Brooke Young Russell ‘99 is the lead conservator at EverGreene Architectural Arts. Combining arts and chemistry, Brooke specializes in architectural conservation in paint, working to preserve architecture in historic buildings and structures ranging from the Enoch Pratt Library to the Berlin Wall.
What is your proudest professional accomplishment?
It would definitely be the Enoch Pratt Library. The library has brought so much enlightenment. The building and its history are really unique.
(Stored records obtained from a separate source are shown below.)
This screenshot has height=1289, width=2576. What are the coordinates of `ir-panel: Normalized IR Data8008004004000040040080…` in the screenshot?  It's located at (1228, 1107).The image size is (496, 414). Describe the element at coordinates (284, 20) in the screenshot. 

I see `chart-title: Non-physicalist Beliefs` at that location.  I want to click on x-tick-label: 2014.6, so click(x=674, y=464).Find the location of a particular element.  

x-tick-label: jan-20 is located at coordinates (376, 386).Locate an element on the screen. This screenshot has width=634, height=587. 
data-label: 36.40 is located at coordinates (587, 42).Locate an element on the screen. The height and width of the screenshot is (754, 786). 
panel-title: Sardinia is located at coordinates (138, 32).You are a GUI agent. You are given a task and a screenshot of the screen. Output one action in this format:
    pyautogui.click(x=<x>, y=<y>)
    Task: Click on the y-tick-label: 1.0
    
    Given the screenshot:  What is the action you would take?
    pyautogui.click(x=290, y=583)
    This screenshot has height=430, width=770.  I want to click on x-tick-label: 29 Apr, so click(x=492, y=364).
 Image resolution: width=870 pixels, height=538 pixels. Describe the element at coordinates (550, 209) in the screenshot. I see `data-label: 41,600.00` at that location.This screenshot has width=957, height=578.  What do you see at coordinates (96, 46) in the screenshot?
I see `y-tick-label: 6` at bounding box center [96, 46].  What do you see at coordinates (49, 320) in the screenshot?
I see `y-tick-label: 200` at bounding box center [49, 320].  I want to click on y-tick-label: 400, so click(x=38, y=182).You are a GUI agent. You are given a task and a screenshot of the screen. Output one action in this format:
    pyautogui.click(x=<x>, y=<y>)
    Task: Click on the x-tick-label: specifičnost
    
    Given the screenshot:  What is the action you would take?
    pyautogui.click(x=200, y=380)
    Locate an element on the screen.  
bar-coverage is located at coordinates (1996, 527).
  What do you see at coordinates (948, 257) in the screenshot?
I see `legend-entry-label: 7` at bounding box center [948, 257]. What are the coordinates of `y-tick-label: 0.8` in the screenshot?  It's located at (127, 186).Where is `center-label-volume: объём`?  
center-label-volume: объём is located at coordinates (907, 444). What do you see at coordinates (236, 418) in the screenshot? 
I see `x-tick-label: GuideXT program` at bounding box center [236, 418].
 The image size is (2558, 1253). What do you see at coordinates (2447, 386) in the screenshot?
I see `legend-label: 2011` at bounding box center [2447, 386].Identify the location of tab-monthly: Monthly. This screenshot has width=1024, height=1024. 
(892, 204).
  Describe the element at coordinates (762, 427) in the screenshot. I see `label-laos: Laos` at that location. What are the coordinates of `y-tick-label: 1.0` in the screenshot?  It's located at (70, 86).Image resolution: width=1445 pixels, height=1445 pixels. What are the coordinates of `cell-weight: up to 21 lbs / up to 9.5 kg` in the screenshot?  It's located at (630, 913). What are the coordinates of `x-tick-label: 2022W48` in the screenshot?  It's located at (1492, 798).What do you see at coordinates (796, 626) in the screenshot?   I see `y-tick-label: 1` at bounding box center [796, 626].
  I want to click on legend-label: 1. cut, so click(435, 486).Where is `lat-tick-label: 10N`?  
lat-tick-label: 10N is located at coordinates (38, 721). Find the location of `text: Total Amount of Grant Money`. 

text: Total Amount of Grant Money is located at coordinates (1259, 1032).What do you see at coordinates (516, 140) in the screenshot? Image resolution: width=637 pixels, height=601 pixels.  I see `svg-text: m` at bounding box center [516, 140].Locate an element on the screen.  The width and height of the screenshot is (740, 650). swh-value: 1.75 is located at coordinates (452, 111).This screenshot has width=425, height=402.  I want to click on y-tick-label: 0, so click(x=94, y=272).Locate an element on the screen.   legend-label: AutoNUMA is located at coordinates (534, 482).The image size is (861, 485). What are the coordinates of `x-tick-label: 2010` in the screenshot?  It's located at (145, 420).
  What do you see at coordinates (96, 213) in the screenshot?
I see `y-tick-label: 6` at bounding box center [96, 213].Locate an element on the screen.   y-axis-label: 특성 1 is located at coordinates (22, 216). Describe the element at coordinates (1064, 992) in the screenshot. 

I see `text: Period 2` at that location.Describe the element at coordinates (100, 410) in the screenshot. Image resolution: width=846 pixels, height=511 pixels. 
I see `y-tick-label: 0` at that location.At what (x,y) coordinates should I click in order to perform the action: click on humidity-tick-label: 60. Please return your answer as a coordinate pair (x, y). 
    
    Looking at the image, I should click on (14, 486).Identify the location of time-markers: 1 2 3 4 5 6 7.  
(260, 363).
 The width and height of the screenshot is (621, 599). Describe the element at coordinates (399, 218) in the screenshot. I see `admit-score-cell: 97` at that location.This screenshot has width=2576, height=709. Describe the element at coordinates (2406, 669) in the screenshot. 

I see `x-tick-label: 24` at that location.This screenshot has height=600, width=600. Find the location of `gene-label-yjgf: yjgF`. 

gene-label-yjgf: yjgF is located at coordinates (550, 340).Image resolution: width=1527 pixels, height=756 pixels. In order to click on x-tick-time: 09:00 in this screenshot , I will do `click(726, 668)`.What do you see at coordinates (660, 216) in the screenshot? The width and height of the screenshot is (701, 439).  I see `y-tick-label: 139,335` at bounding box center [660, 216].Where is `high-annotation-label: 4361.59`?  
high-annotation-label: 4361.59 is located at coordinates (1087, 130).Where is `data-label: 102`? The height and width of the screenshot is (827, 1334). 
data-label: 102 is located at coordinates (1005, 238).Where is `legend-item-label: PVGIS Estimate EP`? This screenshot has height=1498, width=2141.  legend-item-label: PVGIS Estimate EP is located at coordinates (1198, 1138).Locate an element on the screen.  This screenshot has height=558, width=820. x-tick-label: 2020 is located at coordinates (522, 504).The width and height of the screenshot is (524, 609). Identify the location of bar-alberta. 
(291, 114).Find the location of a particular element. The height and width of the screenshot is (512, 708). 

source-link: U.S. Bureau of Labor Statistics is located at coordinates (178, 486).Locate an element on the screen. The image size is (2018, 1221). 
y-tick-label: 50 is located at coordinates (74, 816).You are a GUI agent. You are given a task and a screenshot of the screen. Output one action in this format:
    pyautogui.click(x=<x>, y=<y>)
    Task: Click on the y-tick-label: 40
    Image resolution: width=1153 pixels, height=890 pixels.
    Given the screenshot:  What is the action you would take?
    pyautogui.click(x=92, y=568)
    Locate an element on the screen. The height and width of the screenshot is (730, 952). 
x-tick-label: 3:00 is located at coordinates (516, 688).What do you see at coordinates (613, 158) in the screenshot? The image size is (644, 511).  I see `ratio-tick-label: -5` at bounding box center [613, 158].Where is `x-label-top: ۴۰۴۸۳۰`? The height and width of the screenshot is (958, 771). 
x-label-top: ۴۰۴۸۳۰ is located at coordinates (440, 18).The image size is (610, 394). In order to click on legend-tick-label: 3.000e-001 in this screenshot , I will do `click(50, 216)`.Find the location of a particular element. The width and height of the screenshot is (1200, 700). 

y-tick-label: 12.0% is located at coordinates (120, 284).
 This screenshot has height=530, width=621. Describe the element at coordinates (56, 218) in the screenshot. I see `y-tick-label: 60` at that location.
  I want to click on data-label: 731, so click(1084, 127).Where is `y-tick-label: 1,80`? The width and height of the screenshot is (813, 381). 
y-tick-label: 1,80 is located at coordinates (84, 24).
We were brought in to do paint reveals and investigation. My colleague and I removed the current paint and under it found the historical decorative painting. We re-did all of the original paint to be historically accurate. We took the paint samples and looked under a microscope to get an understanding of what happens to paint over time in order to accurately match the colors. We were able re-create several of the rooms in that building.
I am also proud of the section we restored on the Berlin Wall. I was able to see the complexity of trying to preserve something that once was a divide that is now a symbol of freedom.
What is most challenging about what you do?
The money is tough. You have to sacrifice yourself financially, so it’s important to love your job. Also, the failures. You can’t save everything, and it’s hard. Sometimes the project dies. Losing that history can be really sad.
What’s the most important lesson you learned from Garrison Forest?
B.J. McElderry really worked with me and taught me how to paint. I have never found a medium that I love as much as oil paint, and now I get to treat oil paint for a living. I credit B.J. for my career. She instilled in me the confidence to pursue what I love regardless of how much money I make.
GFS believed in me. The school helped build my self-esteem and character so much that when I got to NYU, I sat in front of the class and didn’t think about it. Our teachers knew that not every girl has a genius IQ, not every girl can run up and down the lacrosse field, but every girl was treated like she was important, and that was incredible.